SFIDA 1:
Rispondi a queste domande sul testo dedicato ai King Crimson:
(a) A chi si deve il delicato rumorismo dell'inizio della title track?
(b) Quale strumento chiude il primo brano, e con quali toni?
(c) A quale genere rimanda l'impostazione di fondo della sezione ritmica?
SFIDA 2:
Prosegui il testo sul sound dei King Crimson a partire dall'ultima frase riportata.

+++ ESTRATTO DELLA FONTE

L'incipit con la prima parte della title track è già programmatico dello stile del gruppo, con un inizio di delicato rumorismo opera di Muir che si risolve in un cupo e sospeso accordo di violino, che prelude all'entrata di Fripp il quale infila una serie di passaggi chitarristici ora frenetici ora quasi hard con la sezione ritmica in piena epilessia che divaga su territori jazzati; il violino di Cross chiude poi il brano in toni più lirici, sebbene sempre oscuri. Già dal primo brano appare abissale il distacco dal gruppo di Islands: innanzi tutto i King Crimson sono in parte diventati una guitar-oriented band, poi il sound complessivo è condizionato dalle notevoli capacità tecniche dei musicisti, molto superiori alle precedenti formazioni. Prevalgono poi toni minacciosi, oscuri, con derive quasi hard che si sfrangiano in un eclettismo strumentale, vero elemento centrale e "progressivo", con continue e inaspettate variazione ritmiche e melodiche, con la sezione ritmica che assurge a ruolo creativo con forti richiami, almeno come impostazione di fondo, al jazz-rock.

++++++
+++ RECORD DEL DATASET

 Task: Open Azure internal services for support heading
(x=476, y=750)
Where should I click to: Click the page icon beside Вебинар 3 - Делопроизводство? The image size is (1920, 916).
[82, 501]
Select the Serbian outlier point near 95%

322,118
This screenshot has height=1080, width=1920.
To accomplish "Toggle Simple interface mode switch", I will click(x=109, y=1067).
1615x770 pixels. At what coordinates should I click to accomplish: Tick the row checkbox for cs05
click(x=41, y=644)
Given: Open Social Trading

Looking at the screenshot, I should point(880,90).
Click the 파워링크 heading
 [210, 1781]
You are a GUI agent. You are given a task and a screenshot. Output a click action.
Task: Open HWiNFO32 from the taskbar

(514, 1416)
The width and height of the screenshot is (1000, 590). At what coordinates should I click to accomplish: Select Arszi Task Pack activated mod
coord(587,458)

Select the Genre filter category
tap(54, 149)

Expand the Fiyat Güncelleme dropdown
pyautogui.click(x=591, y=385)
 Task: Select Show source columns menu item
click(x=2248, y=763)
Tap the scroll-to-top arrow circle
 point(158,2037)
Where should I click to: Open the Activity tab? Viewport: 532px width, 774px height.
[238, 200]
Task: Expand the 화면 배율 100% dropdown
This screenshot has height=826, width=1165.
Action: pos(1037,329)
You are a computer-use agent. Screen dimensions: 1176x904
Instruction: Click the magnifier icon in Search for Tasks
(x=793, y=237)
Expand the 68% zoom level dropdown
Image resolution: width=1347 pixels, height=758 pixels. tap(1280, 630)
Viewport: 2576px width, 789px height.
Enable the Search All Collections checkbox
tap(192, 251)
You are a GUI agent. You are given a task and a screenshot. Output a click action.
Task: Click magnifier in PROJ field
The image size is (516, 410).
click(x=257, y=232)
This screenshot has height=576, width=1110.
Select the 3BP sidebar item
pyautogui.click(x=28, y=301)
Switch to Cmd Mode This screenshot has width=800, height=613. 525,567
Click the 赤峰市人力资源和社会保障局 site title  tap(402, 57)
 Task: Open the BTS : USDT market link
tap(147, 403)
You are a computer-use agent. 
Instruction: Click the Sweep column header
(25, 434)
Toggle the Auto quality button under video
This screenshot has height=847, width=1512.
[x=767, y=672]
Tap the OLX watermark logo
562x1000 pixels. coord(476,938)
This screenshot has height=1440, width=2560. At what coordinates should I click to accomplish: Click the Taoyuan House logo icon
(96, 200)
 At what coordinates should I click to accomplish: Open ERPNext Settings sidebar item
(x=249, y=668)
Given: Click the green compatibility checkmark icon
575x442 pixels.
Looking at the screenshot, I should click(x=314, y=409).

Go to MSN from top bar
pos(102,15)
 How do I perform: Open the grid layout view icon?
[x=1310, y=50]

++++++

RISULTATO 1:
(a) A Muir.
(b) Il violino di Cross, con toni più lirici, sebbene sempre oscuri.
(c) Al jazz-rock.

RISULTATO 2:
Ancora più lampante in tal senso la seconda parte della title track, con Fripp che costruisce tutto il brano su semplici riff chitarristici lanciati in progressione ed espansi via via da innumerevoli inserti strumentali fino all'esplosione finale. In "Talking Drum" una ipnotica base ritmica in crescendo fa da sfondo a una linea melodica vagamente orientaleggiante tenuta da Cross e doppiata dalla chitarra lancinante di Fripp. Più deludenti i brani cantati, con la breve "Book Of Saturday", che prova senza successo lirismi in prove precedenti più centrati, "Easy Money" stupisce per la banalità della melodia salvata solo dagli equilibrismi frippiani (molto più coinvolgenti nella dimensione live, comunque), più riuscita la malinconica "Exiles", con bellissimi stacchi di Cross al violino.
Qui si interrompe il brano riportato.